First layer of dual-skin facade

New Central Plant

Old Exterior

Rendering of finshed building

Tuesday, April 26, 2011

Downtown Plaza for Sale… again

According to the Wall Street Journal, the Westfield Group of Australia has begun seeking buyers for the Sacramento mall and 16 other underperforming centers in seven states.

Westfield's goal: Take advantage of an uptick in the economy to sell the properties, then use the proceeds to reinvest in more successful centers, such as its Galleria mall in Roseville.

Westfield officials had no comment. Neither did Evercore Partners, a New York-based advisory firm that's been hired to market the mall portfolio.

The news comes almost two years after city officials asked Westfield to find a buyer if it wasn't going to make long-discussed improvements. Westfield officials said then they'd sell "under certain circumstances."

It would be big surprised to me if the 39-year-old mall finds a buyer, but there could be some harsh finical forces at play that make it so Westfield has to shed the dead weight.

Thursday, April 21, 2011

K Street Mall Traffic

Tonight the Sacramento City Council will act to approve the implementation of a $2.7 million project  reintroduceing cars back onto K street between the 8th & 12th Streets.

The project includes:
• Two-way traffic
• Passenger Drop-offs (no parking)
• New signalized crossing at 11th and K streets
• Addition of edge treatments (possibly bollards, planters or street furniture) to fill large gaps
• ADA improvements at intersections

In my opinion, this is a terrible idea. The city has now thrown away another opportunity to provide pleasant, pedestrian, patio, public space for new businesses. The focus on K Street should be creating more affordable places to live with reasonable prices and removal of trouble makers and bums that have made this stretch of street worse than it really is. A densely populated area will change the atmosphere and draw more new business into the area. I’ve said all this before, so it really does not matter at this point.

Ordinance Amendment: Pedestrian Malls

Friday, April 15, 2011

Powerhouse Awarded $7 Million

The Powerhouse Science Center has been awarded a $7 million grant to pay for the first of three buildings in its planned $50 million science museum on the banks of the Sacramento River. The money comes from Prop. 84, a 2006 bond measure that provided $5 billion for water-quality projects, including public access to natural resources. The center is expected to open in 2013.

Tuesday, April 12, 2011

Railyards Preferred Site for New Courthouse

The city block bounded by H Street, 5th Street, G Street and 6th Street is now the preferred site for the new Sacramento Criminal Courthouse, the Administrative Office of the Courts (AOC) announced today. The site, Lot 41-Railyards, was endorsed today as the preferred site by the project advisory group, which includes members of the Superior Court of Sacramento County, city and county officials, and the AOC. The block, part of which is currently a city parking lot, is at the southernmost end of the Sacramento Railyards project, near existing court facilities and key justice partners, with ready access to transportation, including Amtrak, light rail, and bus service.

### To be done
(a) In the Sacramento blog excerpt, which firm was hired to market the mall portfolio?
(b) Return the stretch of the Sacramento blog excerpt from "First layer of" through "in seven states.", copied word for word.
The lines after the Sacramento blog excerpt aren't needed here.

### Source data
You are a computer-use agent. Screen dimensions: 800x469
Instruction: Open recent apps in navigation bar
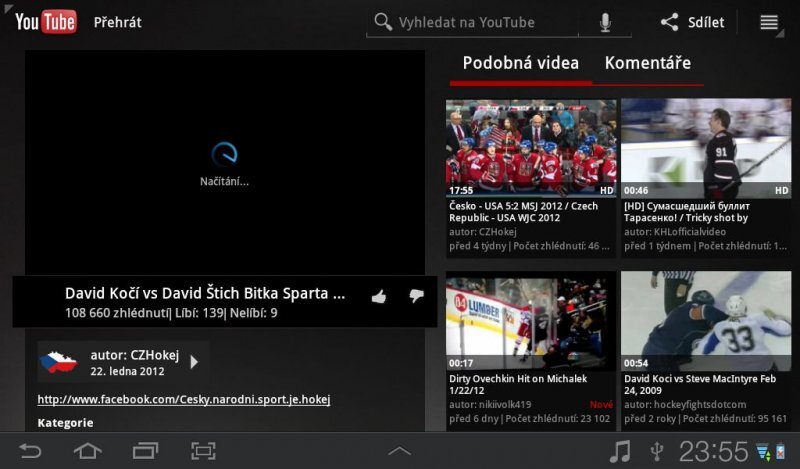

### Responses in order
(a) Evercore Partners, a New York-based advisory firm.

(b)
First layer of dual-skin facade

New Central Plant

Old Exterior

Rendering of finshed building

Tuesday, April 26, 2011

Downtown Plaza for Sale… again

According to the Wall Street Journal, the Westfield Group of Australia has begun seeking buyers for the Sacramento mall and 16 other underperforming centers in seven states.